这种焦虑在当下被人工智能急剧放大。攻击者现在能在几小时内把新漏洞武器化,而同一天全球平均有大约132个CVE被公布。安全团队面对的已经不是要不要补,而是补哪个。Picus在新闻稿里用的那个数字令人后背发凉——一旦时间窗口被压缩到小时级,任何基于“过几天再测”的流程就自动失效。于是平台的核心设计就指向了即时性:漏洞公开的瞬间,验证就启动。

整个平台的底层是一条三个模块首尾相连的流水线。Picus入侵与攻击模拟模块负责持续测试端点检测、安全信息与事件管理、防火墙和Web应用防火墙这些已经部署的防线,不仅要看哪些攻击被阻止、哪些被检测到,还会直接给出修复建议并重新测试,直到证实缺口关闭。接着,自主渗透测试模块拿起真实的漏洞利用链,对着可达资产跑一遍,验证攻击者到底能摸到哪些东西,而不是去猜一个漏洞评分能造成多大破坏。

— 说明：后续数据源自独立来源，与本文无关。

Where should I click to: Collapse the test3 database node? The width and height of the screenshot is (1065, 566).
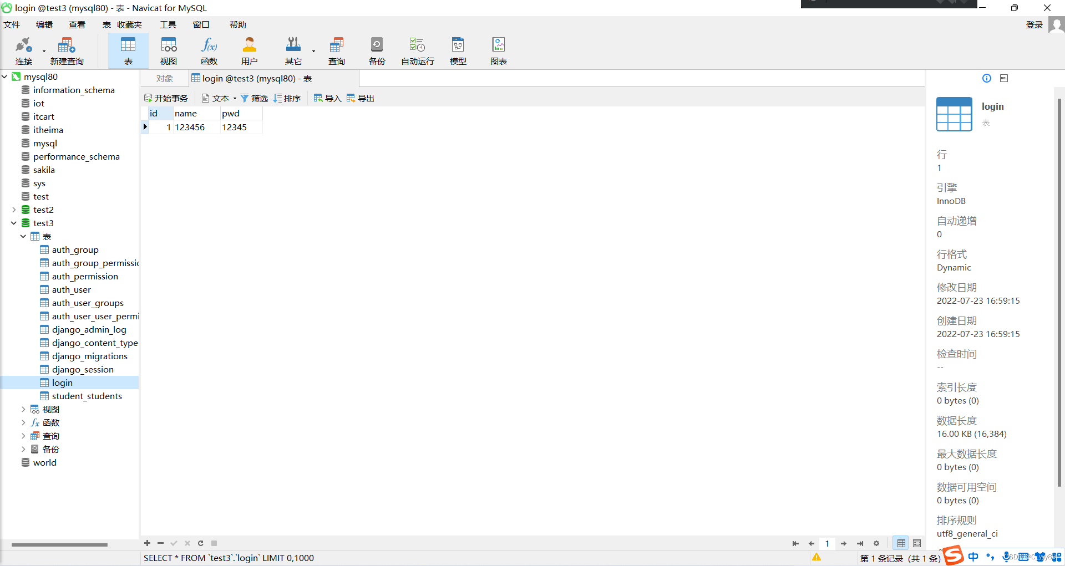[x=13, y=223]
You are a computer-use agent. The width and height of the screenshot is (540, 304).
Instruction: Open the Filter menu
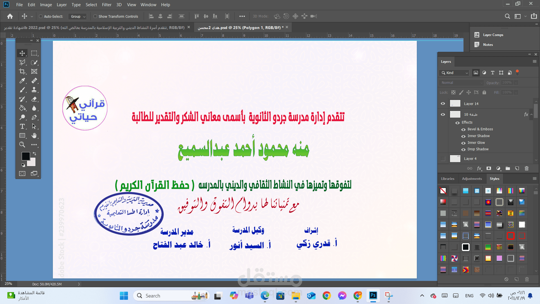point(107,5)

第三个模块是最新加入的暴露验证,专门解决前两个模块够不着的漏洞。它的做法是把每个漏洞拆解成攻击者必须执行的利用步骤,然后在客户的整条控制栈上逐步检验,从资产到资产确认这条路径能否走通,以及究竟是哪一层控制拦住了它。针对那些没有安全利用代码、无法单独进行渗透测试的受限资产和漏洞,这个模块也能在CVE公布的同一刻启动检查。如果补丁要等数周才能推出,它还会为攻击链的每一步推荐一个补偿控制措施。

驱动这一切的是Picus Swarm,一组由五个专用智能体组成的协同系统,分别负责发现、利用、验证、行动部署和报告,由一个叫作Numi AI的引擎统一调度。企业可以在每个工作流步骤上单独设定自主程度——手动、有人监督的自动、完全自主——并且每一步都留下完整的审计轨迹。这种设计让安全团队能够渐进地交出控制权,而不是一上来就面对一个黑盒。

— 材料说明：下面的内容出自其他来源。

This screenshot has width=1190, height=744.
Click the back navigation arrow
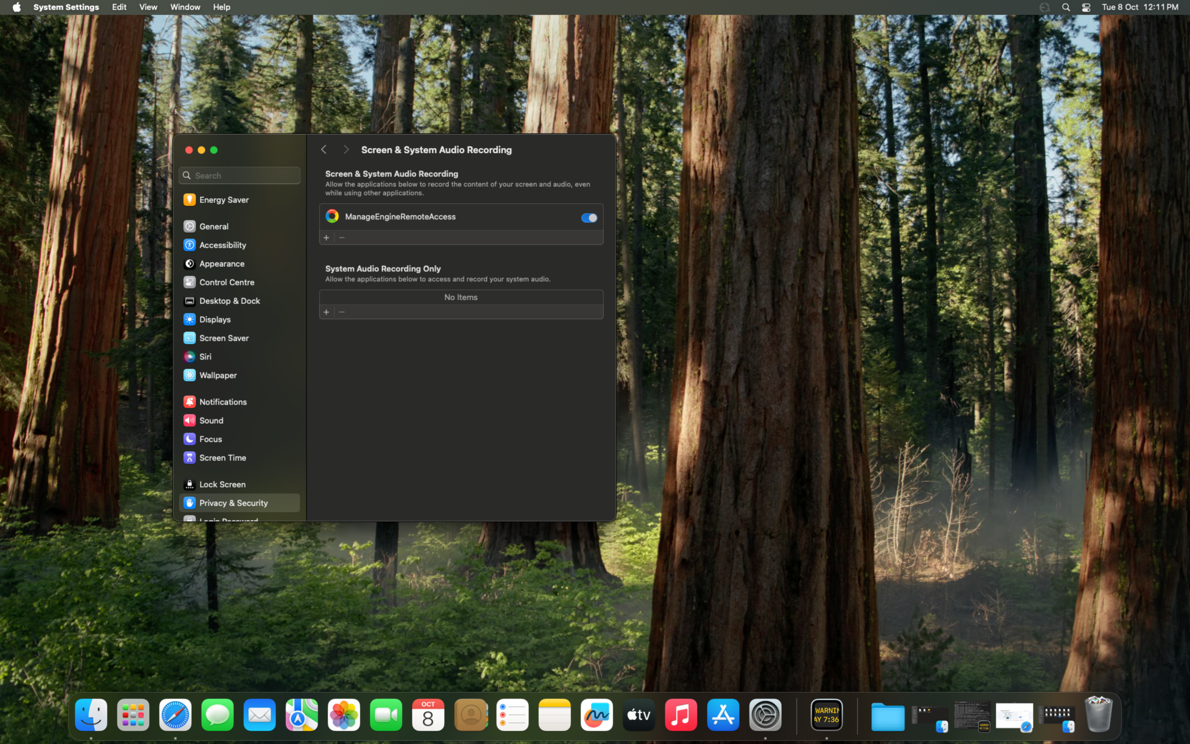pos(324,149)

一家财富100强金融服务公司的使用结果被Picus当作现实佐证。一次常规模拟无意间曝光了一个15小时的检测日志记录延迟,而这个缺口藏在一款主流扩展检测与响应工具的内部,没有任何仪表盘发出过告警。按照该公司的描述,他们原本以为自己的检测覆盖是固若金汤的,而且从纸面上看确实如此。但Picus不仅找出了这个没人标记的盲区,还在修复完成后重新验证,证明缺口确实被封堵。该公司首席信息安全官直接承认:“我们觉得自己的检测覆盖很扎实,数据上看也确实达标。但Picus让我们看到了一个没有一个仪表盘标记过的缺口,然后证明我们补上之后它就真的消失了。”

部署数据进一步支撑了这套闭环逻辑。Picus称,在接入系统后的90天内,客户的安全控制有效性中位数翻了一倍,平均修复时间降低了89%。平台已经集成了超过75种工具,持续吞入各类遥测数据。这些数字的指向很明确:不是发现更多漏洞,而是让已知漏洞不再形成真正的暴露路径。

从时间线看,Picus这次发布踩在了一个行业集体转向的节点上。当AI同时加速攻击和防御时,单点工具拼凑的验证方式已经支离破碎。Picus的解法是让验证自己变成一条能自主运转的流水线,把“能不能被利用”这个模糊问题,转化为一步一步的实网测验。而那条被Fortune 100公司发现的15小时日志延迟,恰好证明了仪表板的覆盖率数字和真实攻击面之间的距离,以及一个自动闭环能怎样把它量化为具体的分钟数,再彻底抹掉。